» Direction
Reproduce every line of the data below word for word, without changing or omitting anything.

#### Data shown

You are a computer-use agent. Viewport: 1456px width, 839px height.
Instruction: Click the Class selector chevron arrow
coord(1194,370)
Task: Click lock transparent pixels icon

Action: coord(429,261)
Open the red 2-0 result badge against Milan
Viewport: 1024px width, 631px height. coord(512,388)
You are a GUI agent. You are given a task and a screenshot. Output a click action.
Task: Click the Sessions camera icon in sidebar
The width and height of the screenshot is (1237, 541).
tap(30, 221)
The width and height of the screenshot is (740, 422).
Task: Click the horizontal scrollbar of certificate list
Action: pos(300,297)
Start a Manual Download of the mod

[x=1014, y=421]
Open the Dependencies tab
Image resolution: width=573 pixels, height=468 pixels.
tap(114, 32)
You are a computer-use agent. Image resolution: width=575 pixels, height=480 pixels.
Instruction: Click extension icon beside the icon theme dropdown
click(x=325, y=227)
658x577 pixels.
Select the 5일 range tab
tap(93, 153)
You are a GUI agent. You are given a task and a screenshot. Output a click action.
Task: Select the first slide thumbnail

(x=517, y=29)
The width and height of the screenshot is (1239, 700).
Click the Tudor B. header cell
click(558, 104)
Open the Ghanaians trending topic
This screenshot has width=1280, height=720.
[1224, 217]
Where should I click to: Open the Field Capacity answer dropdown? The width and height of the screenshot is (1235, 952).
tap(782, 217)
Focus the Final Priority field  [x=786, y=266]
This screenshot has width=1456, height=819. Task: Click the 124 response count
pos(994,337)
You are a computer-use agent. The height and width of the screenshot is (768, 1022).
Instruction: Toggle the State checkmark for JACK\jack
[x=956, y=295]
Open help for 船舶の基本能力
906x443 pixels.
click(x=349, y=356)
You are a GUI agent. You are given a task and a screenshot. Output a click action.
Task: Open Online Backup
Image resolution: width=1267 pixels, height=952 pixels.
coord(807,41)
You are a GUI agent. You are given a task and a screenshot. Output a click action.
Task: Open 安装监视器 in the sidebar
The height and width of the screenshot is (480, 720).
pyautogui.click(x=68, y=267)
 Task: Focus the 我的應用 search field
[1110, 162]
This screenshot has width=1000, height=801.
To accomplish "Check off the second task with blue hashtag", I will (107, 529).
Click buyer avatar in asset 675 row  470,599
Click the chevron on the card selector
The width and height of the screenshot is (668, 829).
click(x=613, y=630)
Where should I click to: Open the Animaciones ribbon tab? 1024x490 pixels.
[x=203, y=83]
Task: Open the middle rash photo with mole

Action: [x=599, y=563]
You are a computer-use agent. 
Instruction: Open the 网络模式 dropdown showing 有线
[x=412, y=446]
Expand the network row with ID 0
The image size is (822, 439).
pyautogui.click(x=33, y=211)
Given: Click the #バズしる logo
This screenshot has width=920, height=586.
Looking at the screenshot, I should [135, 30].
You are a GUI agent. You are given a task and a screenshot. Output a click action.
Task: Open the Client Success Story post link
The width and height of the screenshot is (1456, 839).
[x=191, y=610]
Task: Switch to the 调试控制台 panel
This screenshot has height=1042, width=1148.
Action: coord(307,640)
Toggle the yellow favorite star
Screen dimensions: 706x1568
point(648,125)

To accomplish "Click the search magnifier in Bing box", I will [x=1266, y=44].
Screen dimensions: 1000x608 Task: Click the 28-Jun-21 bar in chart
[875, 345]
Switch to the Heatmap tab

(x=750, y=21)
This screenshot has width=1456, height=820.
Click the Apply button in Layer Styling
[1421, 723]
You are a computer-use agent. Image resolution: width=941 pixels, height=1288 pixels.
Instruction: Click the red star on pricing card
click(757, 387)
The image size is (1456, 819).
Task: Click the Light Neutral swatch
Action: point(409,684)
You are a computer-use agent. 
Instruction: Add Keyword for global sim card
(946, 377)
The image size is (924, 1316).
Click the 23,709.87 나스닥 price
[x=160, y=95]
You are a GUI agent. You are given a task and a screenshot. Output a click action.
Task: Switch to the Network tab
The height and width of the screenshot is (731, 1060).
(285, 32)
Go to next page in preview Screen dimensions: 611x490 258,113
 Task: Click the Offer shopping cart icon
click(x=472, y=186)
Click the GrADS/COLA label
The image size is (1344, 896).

########

» Result for this exercise
You are a computer-use agent. Viewport: 1456px width, 839px height.
Instruction: Click the Class selector chevron arrow
coord(1194,370)
Task: Click lock transparent pixels icon

Action: coord(429,261)
Open the red 2-0 result badge against Milan
Viewport: 1024px width, 631px height. coord(512,388)
You are a GUI agent. You are given a task and a screenshot. Output a click action.
Task: Click the Sessions camera icon in sidebar
The width and height of the screenshot is (1237, 541).
tap(30, 221)
The width and height of the screenshot is (740, 422).
Task: Click the horizontal scrollbar of certificate list
Action: pos(300,297)
Start a Manual Download of the mod

[x=1014, y=421]
Open the Dependencies tab
Image resolution: width=573 pixels, height=468 pixels.
tap(114, 32)
You are a computer-use agent. Image resolution: width=575 pixels, height=480 pixels.
Instruction: Click extension icon beside the icon theme dropdown
click(x=325, y=227)
658x577 pixels.
Select the 5일 range tab
tap(93, 153)
You are a GUI agent. You are given a task and a screenshot. Output a click action.
Task: Select the first slide thumbnail

(x=517, y=29)
The width and height of the screenshot is (1239, 700).
Click the Tudor B. header cell
click(558, 104)
Open the Ghanaians trending topic
This screenshot has width=1280, height=720.
[1224, 217]
Where should I click to: Open the Field Capacity answer dropdown? The width and height of the screenshot is (1235, 952).
tap(782, 217)
Focus the Final Priority field  [x=786, y=266]
This screenshot has width=1456, height=819. Task: Click the 124 response count
pos(994,337)
You are a computer-use agent. The height and width of the screenshot is (768, 1022).
Instruction: Toggle the State checkmark for JACK\jack
[x=956, y=295]
Open help for 船舶の基本能力
906x443 pixels.
click(x=349, y=356)
You are a GUI agent. You are given a task and a screenshot. Output a click action.
Task: Open Online Backup
Image resolution: width=1267 pixels, height=952 pixels.
coord(807,41)
You are a GUI agent. You are given a task and a screenshot. Output a click action.
Task: Open 安装监视器 in the sidebar
The height and width of the screenshot is (480, 720).
pyautogui.click(x=68, y=267)
 Task: Focus the 我的應用 search field
[1110, 162]
This screenshot has width=1000, height=801.
To accomplish "Check off the second task with blue hashtag", I will (107, 529).
Click buyer avatar in asset 675 row  470,599
Click the chevron on the card selector
The width and height of the screenshot is (668, 829).
click(x=613, y=630)
Where should I click to: Open the Animaciones ribbon tab? 1024x490 pixels.
[x=203, y=83]
Task: Open the middle rash photo with mole

Action: [x=599, y=563]
You are a computer-use agent. 
Instruction: Open the 网络模式 dropdown showing 有线
[x=412, y=446]
Expand the network row with ID 0
The image size is (822, 439).
pyautogui.click(x=33, y=211)
Given: Click the #バズしる logo
This screenshot has width=920, height=586.
Looking at the screenshot, I should [135, 30].
You are a GUI agent. You are given a task and a screenshot. Output a click action.
Task: Open the Client Success Story post link
The width and height of the screenshot is (1456, 839).
[x=191, y=610]
Task: Switch to the 调试控制台 panel
This screenshot has height=1042, width=1148.
Action: coord(307,640)
Toggle the yellow favorite star
Screen dimensions: 706x1568
point(648,125)

To accomplish "Click the search magnifier in Bing box", I will [x=1266, y=44].
Screen dimensions: 1000x608 Task: Click the 28-Jun-21 bar in chart
[875, 345]
Switch to the Heatmap tab

(x=750, y=21)
This screenshot has width=1456, height=820.
Click the Apply button in Layer Styling
[1421, 723]
You are a computer-use agent. Image resolution: width=941 pixels, height=1288 pixels.
Instruction: Click the red star on pricing card
click(757, 387)
The image size is (1456, 819).
Task: Click the Light Neutral swatch
Action: point(409,684)
You are a computer-use agent. 
Instruction: Add Keyword for global sim card
(946, 377)
The image size is (924, 1316).
Click the 23,709.87 나스닥 price
[x=160, y=95]
You are a GUI agent. You are given a task and a screenshot. Output a click action.
Task: Switch to the Network tab
The height and width of the screenshot is (731, 1060).
(285, 32)
Go to next page in preview Screen dimensions: 611x490 258,113
 Task: Click the Offer shopping cart icon
click(x=472, y=186)
Click the GrADS/COLA label
The image size is (1344, 896).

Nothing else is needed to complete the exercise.